Challenge and Pride in Walking an Ancient Path with Macular Degeneration

by Mary
(Miami, FL, USA)

Among the hundreds of memories, many difficult, of my mother managing with her old-age onset macular degeneration, my favorite may be her trooping along when I insisted that she must, at age 86 and legally blind, scale the ancient walls of Dubrovnik, Croatia, to walk the wall at sunset.

Mom had wanted me to take her on a cruise, something I was reluctant to do, but we found a charming one in the Adriatic Sea, that started in the lovely old seaside town of Dubrovnik, that had, not long before, been the site of violence in the war with Serbia.

Of all the recommended activities for this tourist destination, the highlight recommended by all was to climb up tiny ancient stone steps onto the path atop the wall that surrounds the little town, and to do so at sunset, to enjoy the drama and beauty of the sea on one side and timeworn stone houses on the other.

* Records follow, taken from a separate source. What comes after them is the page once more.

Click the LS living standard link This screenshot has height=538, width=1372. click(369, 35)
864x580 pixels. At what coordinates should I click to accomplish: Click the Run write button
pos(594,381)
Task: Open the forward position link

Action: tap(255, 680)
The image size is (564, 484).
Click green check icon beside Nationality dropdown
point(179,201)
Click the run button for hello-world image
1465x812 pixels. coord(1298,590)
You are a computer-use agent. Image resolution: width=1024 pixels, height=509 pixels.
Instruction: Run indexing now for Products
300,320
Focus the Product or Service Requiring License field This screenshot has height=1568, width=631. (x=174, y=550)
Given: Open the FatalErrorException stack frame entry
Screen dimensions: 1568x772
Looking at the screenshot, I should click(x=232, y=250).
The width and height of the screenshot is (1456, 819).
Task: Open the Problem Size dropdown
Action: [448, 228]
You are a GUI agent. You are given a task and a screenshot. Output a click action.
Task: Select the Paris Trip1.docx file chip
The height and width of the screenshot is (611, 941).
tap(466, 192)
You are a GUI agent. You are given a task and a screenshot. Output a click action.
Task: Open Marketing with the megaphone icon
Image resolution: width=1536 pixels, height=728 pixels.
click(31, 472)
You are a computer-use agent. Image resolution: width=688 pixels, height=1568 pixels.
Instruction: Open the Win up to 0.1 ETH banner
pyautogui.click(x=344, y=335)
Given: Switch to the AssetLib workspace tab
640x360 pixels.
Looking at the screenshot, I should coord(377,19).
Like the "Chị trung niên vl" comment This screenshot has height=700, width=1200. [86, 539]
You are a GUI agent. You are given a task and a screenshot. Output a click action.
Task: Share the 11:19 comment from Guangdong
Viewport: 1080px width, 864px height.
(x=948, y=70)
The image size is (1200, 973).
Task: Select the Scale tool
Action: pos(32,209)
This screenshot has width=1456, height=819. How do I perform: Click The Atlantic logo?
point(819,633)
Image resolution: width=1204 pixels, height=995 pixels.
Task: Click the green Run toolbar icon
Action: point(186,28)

Mom is agile and had no trouble climbing the stairs, with a little assist to ensure her safe footing. But we had decided to take the route that happened to face into the setting sun.

For someone with macular degeneration, that is very difficult. She had her big, dark glasses, which help. But it was not easy and she wanted to give up.

I urged her on and knew she could do it, if she focused on the beauty that she might still be able to see, and on the goal that would give her a sense of accomplishment.

It wasn’t a relaxing stroll, and we had to take each step with care, with Mom often looking down to avoid the sun, but we made it.

Back at her retirement community, the story of walking the wall at sunset and enduring not only the irregular worn stones and stairs, but more important, the intense setting sunlight, became her favorite story to tell, giving her a sense of accomplishment and control that made the limitations of her Macular Degeneration a bit more bearable.